-- WHAT YOU SHOULD DO --
The records that follow are to be transcribed in full, without their images.

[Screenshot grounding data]
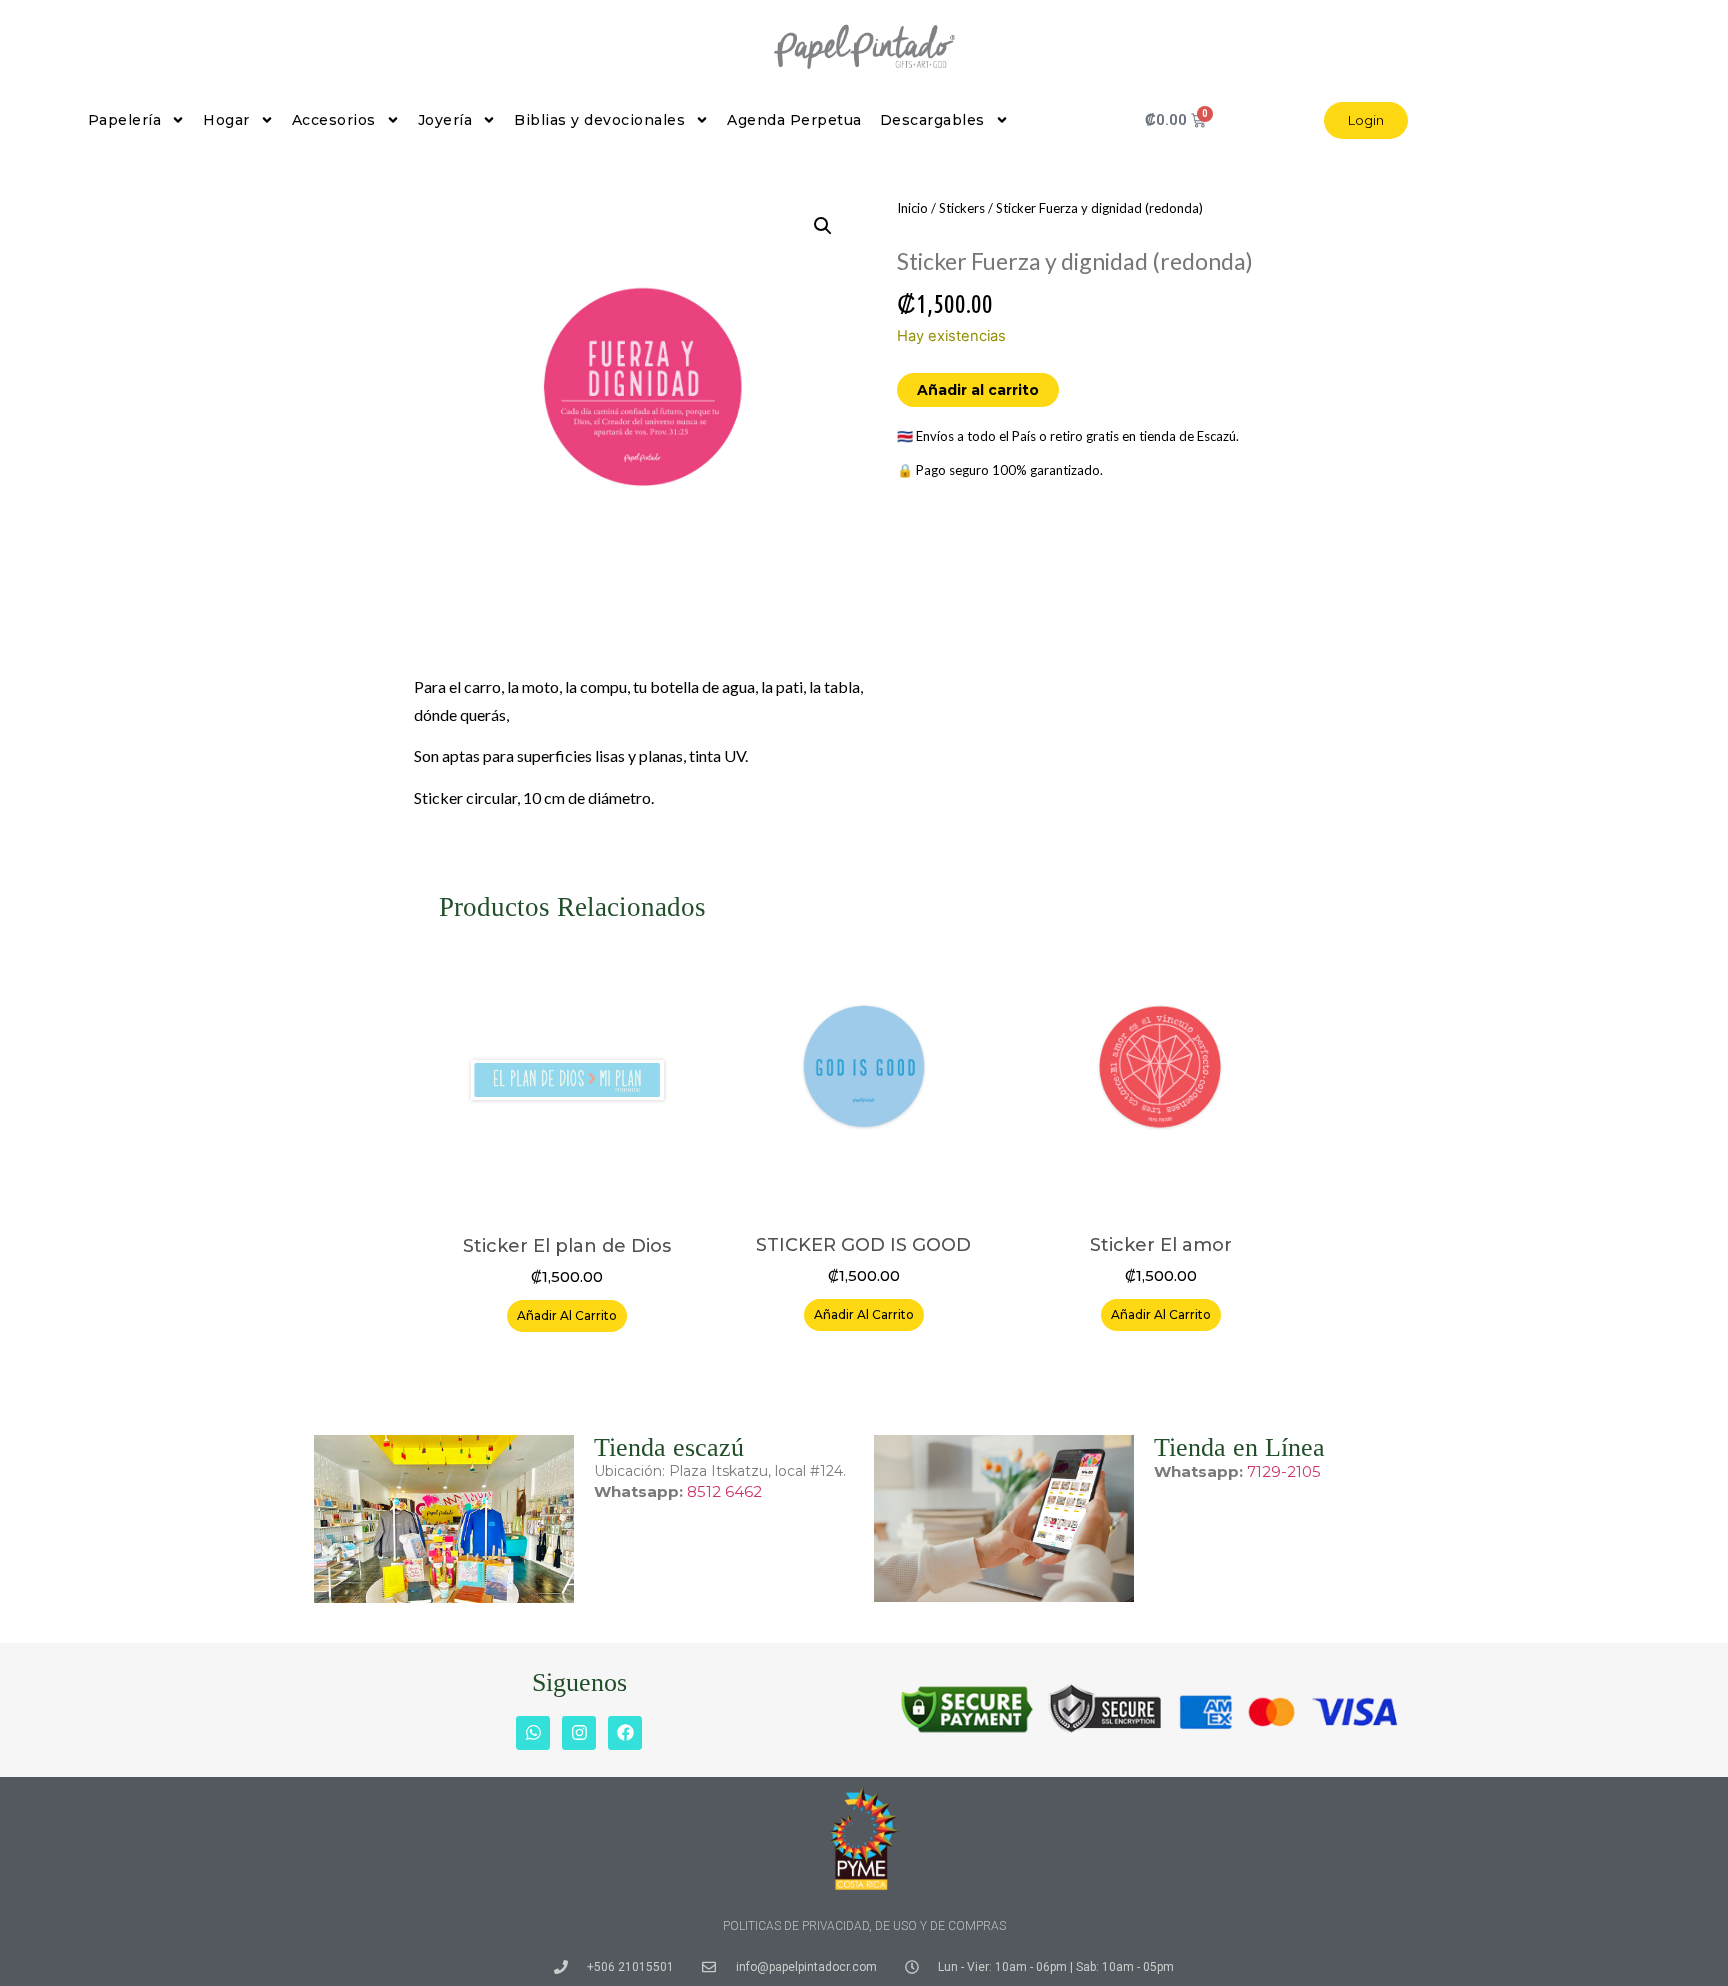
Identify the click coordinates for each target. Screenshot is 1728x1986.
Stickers (962, 208)
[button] (823, 226)
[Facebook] (625, 1733)
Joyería (445, 120)
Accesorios (334, 120)
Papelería (125, 120)
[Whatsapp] (533, 1733)
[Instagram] (579, 1733)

-- EXERCISE RESPONSE --
Identify the click coordinates for each target. Screenshot is 1728x1986.
Stickers (962, 208)
[button] (823, 226)
[Facebook] (625, 1733)
Joyería (445, 120)
Accesorios (334, 120)
Papelería (125, 120)
[Whatsapp] (533, 1733)
[Instagram] (579, 1733)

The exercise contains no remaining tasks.